Um adolescente de 16 anos acusa policiais militares de terem agredido-o e quebrado sua bicicleta, na noite de sexta-feira, nas proximidades da Casa do Garoto, no Parque Vista Alegre. C.E.P.S. procurou a Polícia Civil e registrou os fatos em boletim de ocorrência.

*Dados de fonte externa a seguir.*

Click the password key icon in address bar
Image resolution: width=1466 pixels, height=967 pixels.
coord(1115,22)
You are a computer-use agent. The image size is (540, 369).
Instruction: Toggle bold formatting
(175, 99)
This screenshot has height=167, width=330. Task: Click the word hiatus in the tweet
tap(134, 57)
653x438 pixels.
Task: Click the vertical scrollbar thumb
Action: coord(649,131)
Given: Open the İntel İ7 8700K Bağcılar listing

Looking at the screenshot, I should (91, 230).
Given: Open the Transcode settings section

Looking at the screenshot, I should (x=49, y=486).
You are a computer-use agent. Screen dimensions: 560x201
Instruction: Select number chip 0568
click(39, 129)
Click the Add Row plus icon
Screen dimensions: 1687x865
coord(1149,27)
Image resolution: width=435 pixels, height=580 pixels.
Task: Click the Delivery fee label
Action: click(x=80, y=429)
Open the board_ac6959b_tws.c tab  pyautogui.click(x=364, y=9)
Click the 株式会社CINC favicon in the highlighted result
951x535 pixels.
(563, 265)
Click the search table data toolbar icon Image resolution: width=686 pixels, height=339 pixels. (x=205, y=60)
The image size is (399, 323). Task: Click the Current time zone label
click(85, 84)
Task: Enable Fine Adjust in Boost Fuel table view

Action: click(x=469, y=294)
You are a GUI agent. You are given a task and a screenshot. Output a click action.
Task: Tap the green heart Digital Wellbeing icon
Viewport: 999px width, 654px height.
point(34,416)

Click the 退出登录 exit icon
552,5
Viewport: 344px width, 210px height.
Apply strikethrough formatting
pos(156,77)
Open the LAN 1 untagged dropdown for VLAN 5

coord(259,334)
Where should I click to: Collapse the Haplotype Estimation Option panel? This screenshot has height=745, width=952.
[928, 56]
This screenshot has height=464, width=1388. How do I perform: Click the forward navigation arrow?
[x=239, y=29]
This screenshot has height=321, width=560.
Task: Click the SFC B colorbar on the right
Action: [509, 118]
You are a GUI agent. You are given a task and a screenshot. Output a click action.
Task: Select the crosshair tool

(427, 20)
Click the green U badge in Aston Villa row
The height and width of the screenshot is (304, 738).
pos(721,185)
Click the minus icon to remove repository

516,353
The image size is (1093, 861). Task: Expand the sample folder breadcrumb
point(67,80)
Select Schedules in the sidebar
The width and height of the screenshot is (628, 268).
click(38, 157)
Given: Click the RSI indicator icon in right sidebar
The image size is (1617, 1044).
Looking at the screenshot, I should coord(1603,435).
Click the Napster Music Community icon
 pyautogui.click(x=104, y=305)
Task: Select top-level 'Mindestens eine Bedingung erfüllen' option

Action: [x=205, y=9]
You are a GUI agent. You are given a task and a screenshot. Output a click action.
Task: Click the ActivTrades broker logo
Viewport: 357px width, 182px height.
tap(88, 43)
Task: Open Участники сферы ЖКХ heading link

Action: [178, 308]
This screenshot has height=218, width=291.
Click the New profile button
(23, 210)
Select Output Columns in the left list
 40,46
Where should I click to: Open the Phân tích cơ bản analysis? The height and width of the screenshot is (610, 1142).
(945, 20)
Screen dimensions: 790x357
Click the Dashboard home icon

Um inquérito policial para apurar as circunstâncias e os autores da agressão sofridas pelo adolescente foi instaurado no 2.º Distrito Policial. A Polícia Militar deve instaurar um inquérito Policial Militar para apurar os autores da agressão, explica o comandante da Base Leste, tenente Alessandro Rosseto da Silva. A vítima, acompanhada de seus genitores, deve fazer a denúncia no 4.º Batalhão da PM.
De acordo com o tenente, a partir da denúncia, é instaurado um inquérito que pode resultar até em expulsão. Vai depender do caso, da intensidade da agressão, disse. A mãe de C.E.P.G., Nair Ferreira de Paula, garante que vai levar o caso em frente.
Meu filho é trabalhador. Vende salgadinhos durante a semana e no final de semana, trabalha de encadernador no jornal, disse. Ela não se conforma. Ele foi dar uma volta e, como demorou, eu fiquei preocupada. Quando retornou estava com a bicicleta toda quebrada e cheio de marcas de agressão pelo corpo, contou.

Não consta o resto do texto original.